Wine: Spice things up

By Brittany Kress Gibson
From the October 31, 2013 edition

I’m not embarrassed to admit it — even the first nip of cold air (and snowflakes!) last week had me cowering in fear of winter.

As a wine drinker, what’s the best way to prepare for a long and cold winter? Stock up on spicy wine.

“Spicy” doesn’t mean it’s on par with Sriracha — but it might leave your tongue a little tingly. A wine with spice is typically characterized by a peppery, cinnamon-y flavor, a byproduct of the oak barrel it’s been aged in, along with other variables combined, rather than some sort of spice from the grape itself.

My challenge: Find a spicy wine to warm me up. The 2011 Plungerhead Cabernet Sauvignon ($16) suggested to me at MacLaren Wines fit the bill fairly well. It’s a Lodi, California-grown label that’s a lot spicier than most cabernets — something you can almost smell as it tingles your nose before you take a sip.

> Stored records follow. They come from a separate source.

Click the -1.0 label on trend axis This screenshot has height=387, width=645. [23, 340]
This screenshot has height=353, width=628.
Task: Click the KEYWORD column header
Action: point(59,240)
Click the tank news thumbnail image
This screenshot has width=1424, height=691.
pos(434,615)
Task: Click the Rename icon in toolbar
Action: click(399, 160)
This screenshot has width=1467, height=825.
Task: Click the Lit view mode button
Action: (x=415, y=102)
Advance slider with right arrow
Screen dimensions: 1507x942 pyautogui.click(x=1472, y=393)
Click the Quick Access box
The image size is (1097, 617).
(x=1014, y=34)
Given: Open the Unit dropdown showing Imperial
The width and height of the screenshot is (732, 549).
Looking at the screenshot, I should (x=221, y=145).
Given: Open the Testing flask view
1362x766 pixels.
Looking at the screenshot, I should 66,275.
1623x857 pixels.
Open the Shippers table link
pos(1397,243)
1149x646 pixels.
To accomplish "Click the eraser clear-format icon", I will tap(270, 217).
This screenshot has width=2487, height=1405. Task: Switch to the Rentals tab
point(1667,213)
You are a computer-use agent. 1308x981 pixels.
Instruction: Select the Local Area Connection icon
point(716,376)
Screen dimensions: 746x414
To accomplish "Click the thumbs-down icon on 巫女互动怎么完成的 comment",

But it’s not so spicy that your average red-wine drinker wouldn’t like it. In fact, they might love it. Thanks to a full body and some toasty oak flavors, the overall effect is balanced, while garnering accolades for spicing things up a bit. Try it with a pulled-pork-and-caramelized-onion pizza or maybe barbecue right off the grill to really embrace the experience.